BRIEF ▸ Find the number of lines in these records where the word "link" appears. Reply with that number and nothing more.

[Records from a data source]
------------------------------

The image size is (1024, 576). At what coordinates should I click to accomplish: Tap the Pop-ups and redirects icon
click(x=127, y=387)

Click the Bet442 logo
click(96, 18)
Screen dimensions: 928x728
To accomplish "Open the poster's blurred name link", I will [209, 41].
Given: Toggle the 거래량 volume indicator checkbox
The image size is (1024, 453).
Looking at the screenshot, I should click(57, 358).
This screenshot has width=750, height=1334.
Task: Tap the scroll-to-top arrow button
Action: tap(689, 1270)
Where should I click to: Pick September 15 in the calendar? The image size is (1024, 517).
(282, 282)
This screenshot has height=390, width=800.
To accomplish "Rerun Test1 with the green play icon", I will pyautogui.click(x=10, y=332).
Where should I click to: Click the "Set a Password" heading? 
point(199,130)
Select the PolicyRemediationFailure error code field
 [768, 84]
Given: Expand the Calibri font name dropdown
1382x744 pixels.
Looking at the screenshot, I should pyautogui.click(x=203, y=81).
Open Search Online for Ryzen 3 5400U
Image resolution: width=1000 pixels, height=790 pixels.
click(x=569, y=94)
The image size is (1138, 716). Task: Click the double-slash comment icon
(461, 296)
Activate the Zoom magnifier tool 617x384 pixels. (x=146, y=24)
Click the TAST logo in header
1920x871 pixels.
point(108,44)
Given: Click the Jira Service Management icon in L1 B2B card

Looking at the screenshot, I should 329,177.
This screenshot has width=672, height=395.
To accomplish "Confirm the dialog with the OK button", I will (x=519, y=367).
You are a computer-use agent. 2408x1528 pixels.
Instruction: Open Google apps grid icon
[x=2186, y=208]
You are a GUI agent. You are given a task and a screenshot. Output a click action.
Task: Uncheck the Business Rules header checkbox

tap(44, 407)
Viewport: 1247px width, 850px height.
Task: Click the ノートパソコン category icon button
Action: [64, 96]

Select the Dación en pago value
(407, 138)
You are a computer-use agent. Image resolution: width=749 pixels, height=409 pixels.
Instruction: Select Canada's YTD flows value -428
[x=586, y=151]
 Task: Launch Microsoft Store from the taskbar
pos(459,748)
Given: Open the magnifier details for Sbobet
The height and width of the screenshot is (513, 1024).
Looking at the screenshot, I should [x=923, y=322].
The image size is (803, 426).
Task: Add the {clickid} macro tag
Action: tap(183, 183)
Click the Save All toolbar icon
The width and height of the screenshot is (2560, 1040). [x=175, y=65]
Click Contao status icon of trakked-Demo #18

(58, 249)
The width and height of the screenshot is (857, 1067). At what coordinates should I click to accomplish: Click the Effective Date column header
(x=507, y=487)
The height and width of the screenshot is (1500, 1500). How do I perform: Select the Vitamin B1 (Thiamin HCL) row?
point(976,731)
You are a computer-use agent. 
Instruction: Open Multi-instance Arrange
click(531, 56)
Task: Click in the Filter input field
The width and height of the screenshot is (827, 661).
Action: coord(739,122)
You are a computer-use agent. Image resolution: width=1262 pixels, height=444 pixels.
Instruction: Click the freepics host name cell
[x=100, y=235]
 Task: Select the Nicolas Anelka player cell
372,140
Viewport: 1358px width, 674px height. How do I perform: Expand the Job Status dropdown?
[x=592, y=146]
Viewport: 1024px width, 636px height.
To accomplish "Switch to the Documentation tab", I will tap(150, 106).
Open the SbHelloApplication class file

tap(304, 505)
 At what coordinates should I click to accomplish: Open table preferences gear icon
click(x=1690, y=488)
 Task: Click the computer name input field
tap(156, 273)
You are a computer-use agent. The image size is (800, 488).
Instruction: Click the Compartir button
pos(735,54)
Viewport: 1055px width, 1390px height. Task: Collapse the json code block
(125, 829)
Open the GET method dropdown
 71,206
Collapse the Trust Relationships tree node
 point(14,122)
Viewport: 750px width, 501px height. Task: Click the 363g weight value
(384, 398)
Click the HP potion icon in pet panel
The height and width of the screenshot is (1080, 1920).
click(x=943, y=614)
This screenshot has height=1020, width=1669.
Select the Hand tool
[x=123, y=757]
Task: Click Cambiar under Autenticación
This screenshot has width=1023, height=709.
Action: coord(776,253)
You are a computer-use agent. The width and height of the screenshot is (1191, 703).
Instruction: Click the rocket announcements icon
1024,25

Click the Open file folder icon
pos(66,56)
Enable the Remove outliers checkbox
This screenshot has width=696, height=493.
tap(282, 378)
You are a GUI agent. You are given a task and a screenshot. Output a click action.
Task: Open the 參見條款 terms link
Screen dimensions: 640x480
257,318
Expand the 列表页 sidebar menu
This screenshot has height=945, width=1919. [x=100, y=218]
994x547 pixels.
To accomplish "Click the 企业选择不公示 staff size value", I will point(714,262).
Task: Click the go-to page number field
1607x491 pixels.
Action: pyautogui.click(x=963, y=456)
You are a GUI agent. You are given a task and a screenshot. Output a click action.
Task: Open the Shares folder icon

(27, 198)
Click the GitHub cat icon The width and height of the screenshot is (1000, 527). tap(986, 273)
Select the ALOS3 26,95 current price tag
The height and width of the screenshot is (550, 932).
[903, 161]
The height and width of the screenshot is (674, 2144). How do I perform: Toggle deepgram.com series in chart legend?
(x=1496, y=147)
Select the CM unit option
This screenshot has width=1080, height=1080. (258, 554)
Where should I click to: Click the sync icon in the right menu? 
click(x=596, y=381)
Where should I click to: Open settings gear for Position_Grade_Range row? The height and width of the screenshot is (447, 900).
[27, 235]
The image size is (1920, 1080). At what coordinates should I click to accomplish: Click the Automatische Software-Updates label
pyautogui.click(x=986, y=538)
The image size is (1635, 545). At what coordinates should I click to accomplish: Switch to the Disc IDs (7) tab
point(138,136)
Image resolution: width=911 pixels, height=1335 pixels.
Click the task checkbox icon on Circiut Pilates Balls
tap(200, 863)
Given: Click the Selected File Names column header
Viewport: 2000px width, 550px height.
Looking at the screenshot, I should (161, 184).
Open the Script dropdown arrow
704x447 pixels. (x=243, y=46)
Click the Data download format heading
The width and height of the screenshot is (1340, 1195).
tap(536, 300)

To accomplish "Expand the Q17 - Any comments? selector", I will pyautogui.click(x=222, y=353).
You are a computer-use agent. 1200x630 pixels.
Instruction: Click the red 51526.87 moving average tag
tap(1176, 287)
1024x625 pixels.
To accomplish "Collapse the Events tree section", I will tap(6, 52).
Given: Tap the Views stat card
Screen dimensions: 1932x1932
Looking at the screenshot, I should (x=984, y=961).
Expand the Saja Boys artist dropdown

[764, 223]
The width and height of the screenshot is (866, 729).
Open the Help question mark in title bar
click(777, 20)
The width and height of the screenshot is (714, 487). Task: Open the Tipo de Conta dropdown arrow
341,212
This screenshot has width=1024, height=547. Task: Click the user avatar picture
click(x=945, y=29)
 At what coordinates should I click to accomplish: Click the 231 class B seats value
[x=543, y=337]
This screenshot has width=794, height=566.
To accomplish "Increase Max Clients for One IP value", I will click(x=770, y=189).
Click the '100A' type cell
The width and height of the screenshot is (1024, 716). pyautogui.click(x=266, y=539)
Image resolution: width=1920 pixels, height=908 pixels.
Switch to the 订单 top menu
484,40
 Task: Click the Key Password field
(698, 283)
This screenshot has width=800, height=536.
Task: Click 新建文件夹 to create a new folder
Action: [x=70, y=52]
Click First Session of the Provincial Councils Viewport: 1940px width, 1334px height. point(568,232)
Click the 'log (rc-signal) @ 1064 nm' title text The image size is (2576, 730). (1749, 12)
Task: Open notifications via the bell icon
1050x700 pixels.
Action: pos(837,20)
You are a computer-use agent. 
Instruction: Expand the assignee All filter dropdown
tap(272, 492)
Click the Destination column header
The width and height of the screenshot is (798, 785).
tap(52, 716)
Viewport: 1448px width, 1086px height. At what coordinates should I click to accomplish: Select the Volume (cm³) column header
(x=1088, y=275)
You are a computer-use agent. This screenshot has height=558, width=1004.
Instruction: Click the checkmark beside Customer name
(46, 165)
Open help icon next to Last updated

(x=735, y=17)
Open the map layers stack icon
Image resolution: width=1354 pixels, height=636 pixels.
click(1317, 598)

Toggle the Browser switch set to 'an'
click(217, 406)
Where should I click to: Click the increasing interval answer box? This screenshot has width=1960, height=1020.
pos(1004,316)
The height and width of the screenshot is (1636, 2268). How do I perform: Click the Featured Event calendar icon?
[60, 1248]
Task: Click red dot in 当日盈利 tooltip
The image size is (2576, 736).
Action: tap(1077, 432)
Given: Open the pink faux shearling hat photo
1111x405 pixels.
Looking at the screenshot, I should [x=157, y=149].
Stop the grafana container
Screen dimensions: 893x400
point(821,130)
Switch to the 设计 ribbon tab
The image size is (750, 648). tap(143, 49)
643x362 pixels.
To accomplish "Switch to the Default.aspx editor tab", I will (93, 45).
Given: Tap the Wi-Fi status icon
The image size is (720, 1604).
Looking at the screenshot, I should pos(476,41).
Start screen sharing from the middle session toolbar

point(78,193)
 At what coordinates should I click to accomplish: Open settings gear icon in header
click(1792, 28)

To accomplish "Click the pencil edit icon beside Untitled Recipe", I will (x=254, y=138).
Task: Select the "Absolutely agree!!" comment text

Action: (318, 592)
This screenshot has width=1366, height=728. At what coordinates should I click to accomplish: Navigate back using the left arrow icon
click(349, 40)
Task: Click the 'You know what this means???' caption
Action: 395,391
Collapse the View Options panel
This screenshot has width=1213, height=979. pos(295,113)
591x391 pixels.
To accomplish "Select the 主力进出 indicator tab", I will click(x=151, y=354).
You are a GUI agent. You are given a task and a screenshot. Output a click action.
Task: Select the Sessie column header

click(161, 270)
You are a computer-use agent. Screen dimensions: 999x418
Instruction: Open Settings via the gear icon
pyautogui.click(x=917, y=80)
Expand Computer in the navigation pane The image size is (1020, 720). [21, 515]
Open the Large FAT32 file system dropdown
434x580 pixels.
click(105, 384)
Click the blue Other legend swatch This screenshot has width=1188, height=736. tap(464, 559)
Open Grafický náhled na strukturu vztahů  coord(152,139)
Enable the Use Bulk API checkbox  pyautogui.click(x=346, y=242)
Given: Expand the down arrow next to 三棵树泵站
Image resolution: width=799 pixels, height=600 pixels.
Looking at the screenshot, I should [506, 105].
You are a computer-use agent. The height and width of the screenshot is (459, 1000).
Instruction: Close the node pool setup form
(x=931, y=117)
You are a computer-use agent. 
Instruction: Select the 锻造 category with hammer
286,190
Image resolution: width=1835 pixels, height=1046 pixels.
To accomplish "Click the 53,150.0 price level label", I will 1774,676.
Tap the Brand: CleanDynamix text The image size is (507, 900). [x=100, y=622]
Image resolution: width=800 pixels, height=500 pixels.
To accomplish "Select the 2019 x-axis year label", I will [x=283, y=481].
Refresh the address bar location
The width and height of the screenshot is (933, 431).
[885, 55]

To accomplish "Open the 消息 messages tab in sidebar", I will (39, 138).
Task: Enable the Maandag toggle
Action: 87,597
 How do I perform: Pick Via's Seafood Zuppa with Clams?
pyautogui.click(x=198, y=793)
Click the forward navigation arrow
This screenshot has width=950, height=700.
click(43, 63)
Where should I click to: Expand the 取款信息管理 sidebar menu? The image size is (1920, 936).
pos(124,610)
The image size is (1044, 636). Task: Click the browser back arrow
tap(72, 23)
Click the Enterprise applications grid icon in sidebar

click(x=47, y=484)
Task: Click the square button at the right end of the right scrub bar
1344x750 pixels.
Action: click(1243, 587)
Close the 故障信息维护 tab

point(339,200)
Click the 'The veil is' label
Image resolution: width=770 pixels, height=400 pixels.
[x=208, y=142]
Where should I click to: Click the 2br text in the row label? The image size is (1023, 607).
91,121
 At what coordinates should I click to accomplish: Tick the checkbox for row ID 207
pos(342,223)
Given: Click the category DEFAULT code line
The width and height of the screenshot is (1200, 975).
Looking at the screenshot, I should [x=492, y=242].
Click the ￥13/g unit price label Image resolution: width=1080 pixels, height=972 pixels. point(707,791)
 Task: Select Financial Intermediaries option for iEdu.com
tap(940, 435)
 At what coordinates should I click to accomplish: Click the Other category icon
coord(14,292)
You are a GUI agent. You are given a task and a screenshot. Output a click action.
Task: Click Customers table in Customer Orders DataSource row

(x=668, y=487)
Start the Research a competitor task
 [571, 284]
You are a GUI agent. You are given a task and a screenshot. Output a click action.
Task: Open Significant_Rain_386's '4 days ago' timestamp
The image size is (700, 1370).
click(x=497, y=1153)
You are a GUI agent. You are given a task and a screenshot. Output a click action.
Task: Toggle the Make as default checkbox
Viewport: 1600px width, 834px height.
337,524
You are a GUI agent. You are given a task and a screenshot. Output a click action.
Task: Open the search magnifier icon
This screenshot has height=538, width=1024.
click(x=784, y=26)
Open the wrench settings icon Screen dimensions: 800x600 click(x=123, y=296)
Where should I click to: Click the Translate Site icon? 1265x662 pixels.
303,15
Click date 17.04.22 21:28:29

------------------------------

SOLUTION TO THE PROBLEM ▸ 2